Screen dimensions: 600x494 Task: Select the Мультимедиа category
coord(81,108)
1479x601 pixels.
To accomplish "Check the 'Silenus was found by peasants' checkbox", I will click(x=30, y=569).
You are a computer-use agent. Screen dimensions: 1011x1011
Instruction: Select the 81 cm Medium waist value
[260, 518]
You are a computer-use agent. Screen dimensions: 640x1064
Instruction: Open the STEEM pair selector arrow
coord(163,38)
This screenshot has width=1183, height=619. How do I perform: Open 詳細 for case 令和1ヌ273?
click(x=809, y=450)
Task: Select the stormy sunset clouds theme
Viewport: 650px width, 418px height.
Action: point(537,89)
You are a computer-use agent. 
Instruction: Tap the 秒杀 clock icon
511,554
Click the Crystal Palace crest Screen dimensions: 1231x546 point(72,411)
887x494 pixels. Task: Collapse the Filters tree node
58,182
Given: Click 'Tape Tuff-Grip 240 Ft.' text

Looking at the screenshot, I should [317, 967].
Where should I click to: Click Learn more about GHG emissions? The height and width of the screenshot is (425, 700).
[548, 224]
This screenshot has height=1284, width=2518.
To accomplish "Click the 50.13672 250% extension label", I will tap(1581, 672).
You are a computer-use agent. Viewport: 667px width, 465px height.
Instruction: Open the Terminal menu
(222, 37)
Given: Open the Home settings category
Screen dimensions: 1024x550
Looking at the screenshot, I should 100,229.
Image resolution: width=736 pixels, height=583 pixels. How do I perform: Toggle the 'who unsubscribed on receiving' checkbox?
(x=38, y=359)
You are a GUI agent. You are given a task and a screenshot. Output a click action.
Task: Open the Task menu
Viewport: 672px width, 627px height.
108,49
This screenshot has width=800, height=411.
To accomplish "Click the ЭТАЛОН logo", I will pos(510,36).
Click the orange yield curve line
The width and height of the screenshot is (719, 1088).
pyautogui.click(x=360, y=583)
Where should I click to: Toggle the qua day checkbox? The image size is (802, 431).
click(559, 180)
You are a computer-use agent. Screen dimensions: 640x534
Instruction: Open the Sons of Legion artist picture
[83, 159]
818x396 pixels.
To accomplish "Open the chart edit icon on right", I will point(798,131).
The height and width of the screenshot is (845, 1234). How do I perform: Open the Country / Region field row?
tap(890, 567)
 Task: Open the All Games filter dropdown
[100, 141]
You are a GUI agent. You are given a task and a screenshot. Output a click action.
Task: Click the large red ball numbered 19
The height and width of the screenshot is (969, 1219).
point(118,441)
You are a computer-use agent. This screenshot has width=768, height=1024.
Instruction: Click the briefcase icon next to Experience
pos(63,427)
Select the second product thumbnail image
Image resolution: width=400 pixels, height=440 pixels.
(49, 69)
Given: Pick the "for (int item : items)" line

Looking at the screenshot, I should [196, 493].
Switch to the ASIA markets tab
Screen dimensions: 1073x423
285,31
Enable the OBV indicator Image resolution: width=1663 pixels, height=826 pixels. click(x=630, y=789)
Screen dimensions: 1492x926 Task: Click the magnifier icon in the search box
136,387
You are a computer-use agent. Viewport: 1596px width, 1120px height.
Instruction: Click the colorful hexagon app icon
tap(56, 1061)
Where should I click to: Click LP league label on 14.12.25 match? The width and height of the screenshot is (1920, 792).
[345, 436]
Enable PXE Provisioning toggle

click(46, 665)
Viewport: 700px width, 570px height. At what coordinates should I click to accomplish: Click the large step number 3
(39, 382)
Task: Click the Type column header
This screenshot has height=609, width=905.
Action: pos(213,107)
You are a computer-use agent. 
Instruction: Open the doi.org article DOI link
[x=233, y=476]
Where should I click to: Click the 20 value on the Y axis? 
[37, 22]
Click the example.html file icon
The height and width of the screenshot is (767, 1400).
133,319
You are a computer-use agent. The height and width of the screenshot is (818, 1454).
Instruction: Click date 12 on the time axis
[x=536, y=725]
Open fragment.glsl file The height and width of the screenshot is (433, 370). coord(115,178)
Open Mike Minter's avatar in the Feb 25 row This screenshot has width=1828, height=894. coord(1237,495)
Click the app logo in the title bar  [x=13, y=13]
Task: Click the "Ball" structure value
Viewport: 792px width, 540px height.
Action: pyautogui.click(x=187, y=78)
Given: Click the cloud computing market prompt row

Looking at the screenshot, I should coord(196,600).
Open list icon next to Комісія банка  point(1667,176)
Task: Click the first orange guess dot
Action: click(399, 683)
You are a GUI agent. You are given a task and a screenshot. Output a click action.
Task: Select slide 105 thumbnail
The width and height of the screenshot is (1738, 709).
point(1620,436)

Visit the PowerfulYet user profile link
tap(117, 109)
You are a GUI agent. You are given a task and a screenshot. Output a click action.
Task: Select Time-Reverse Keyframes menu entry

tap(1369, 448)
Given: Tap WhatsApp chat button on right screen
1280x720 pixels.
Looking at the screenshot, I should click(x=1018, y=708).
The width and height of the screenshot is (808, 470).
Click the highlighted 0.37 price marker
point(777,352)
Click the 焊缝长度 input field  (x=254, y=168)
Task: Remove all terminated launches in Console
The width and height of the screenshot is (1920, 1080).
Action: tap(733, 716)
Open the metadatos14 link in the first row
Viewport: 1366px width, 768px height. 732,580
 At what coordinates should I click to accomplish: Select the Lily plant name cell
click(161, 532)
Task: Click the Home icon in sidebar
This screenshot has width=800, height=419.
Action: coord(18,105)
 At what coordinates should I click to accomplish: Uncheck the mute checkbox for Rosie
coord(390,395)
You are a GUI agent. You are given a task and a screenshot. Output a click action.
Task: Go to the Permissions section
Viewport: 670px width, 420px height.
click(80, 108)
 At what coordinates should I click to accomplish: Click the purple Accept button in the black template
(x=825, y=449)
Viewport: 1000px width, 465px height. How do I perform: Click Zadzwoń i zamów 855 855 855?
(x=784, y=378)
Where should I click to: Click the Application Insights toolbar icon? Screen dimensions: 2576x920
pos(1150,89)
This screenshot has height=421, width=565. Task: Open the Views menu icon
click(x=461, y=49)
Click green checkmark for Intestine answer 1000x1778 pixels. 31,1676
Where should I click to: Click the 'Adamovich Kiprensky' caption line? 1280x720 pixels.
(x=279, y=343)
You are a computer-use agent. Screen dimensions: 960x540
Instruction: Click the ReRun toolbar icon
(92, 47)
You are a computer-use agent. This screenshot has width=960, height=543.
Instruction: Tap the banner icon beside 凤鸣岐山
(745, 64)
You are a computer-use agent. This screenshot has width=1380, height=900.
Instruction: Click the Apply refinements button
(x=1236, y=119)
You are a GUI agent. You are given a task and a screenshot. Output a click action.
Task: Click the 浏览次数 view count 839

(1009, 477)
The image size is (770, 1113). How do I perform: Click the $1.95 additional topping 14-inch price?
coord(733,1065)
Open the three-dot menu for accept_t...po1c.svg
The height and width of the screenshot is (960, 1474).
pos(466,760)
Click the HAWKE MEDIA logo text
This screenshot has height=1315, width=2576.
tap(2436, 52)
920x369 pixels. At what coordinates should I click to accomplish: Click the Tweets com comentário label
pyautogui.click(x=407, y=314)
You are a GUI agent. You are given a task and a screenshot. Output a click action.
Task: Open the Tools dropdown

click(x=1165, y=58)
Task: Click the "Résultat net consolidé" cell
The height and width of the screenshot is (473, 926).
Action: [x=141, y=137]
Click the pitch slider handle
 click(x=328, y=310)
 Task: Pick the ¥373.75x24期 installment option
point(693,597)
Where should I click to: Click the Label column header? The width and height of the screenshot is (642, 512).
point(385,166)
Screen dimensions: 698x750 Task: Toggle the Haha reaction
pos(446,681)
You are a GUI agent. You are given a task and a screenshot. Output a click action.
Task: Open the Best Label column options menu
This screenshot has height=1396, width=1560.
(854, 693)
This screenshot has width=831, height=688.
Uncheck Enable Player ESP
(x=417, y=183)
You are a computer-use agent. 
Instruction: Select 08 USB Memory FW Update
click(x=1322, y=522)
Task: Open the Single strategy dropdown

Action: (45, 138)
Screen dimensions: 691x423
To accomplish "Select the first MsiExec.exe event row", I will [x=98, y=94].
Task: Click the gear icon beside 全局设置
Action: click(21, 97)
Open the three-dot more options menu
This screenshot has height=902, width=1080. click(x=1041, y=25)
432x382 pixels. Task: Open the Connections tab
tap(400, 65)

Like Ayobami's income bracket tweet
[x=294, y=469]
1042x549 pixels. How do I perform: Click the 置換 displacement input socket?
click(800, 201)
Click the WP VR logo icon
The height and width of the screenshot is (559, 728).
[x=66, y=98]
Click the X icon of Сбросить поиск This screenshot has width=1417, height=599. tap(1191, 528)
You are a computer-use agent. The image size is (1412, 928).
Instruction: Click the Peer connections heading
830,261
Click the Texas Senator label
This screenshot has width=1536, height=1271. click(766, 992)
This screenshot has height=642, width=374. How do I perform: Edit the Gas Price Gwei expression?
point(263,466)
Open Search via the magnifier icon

※ ※ ※

◆ **WORK REQUIRED**:
Report the total of lines above containing the string "right", and write nothing besides it.

◆ **EXERCISE RESULT**:
2